Query rewriting is a fundamental technique in information retrieval (IR). It typically employs the retrieval result as relevance feedback to refine the query and thereby addresses the vocabulary mismatch between user queries and relevant documents. Traditional pseudo-relevance feedback (PRF) and its vector-based extension (VPRF) improve retrieval performance by leveraging top-retrieved documents as relevance feedback. However, they are constructed based on two major hypotheses: the relevance assumption (top documents are relevant) and the model assumption (rewriting methods need to be designed specifically for particular model architectures). While recent large language models (LLMs)-based generative relevance feedback (GRF) enables model-free query reformulation, it either suffers from severe LLM hallucination or, again, relies on the relevance assumption to guarantee the effectiveness of rewriting quality. To overcome these limitations, we introduce an assumption-relaxed framework: \textit{Generalized Pseudo Relevance Feedback} (GPRF), which performs model-free, natural language rewriting based on retrieved documents, not only eliminating the model assumption but also reducing dependence on the relevance assumption. Specifically, we design a utility-oriented training pipeline with reinforcement learning to ensure robustness against noisy feedback. Extensive experiments across multiple benchmarks and retrievers demonstrate that GPRF consistently outperforms strong baselines, establishing it as an effective and generalizable framework for query rewriting.

Figures (5)

• Figure 1: The comparison between PRF, VPRF, GRF, and our proposed GPRF. The pseudo-documents or rewritten queries produced by GRF and GPRF can be processed in various ways, such as directly concatenating them with the original query, integrating them into PRF or VPRF systems, or performing retrieval separately for each, then post-processing the results.

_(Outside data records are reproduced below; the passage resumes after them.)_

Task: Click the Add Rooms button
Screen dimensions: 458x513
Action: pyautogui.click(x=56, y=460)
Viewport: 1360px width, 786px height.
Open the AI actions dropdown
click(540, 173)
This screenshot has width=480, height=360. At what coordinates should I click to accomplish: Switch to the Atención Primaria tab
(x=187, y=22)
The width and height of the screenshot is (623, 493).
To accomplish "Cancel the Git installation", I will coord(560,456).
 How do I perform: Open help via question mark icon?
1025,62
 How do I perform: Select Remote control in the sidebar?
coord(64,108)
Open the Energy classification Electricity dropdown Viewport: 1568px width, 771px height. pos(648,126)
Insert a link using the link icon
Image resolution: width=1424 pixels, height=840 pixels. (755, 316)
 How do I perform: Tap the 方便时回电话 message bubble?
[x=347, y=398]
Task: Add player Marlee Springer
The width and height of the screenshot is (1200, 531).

• Figure 2: Overview of the Utility-oriented Training Pipeline. The high-utility reformulations obtained via rejection sampling in Stage 1 are directly utilized as training labels for supervised fine-tuning (SFT) in Stage 2. In Stage 3, we directly use the performance on downstream retrieval tasks as the reward signal of reinforcement learning (RL).
• Figure 3: Bucket-based analysis on MS dev. Queries are grouped into buckets based on their baseline BM25 performance, and the NDCG@10 improvement of three feedback-based methods, RM3, Lamer, and GPRF, is evaluated within each group. From left to right, the relevance of top-retrieved feedback documents in each group increases.
• Figure 4: A case study shows that our training framework can effectively alleviate the noisy feedback problem.
• Figure 5: Cross-model experimental results on DL19 and DL20 with Llama. The results of providing different retrievers with various feedback are reported. It can be observed that using varying feedback consistently improves the performance of different retrievers.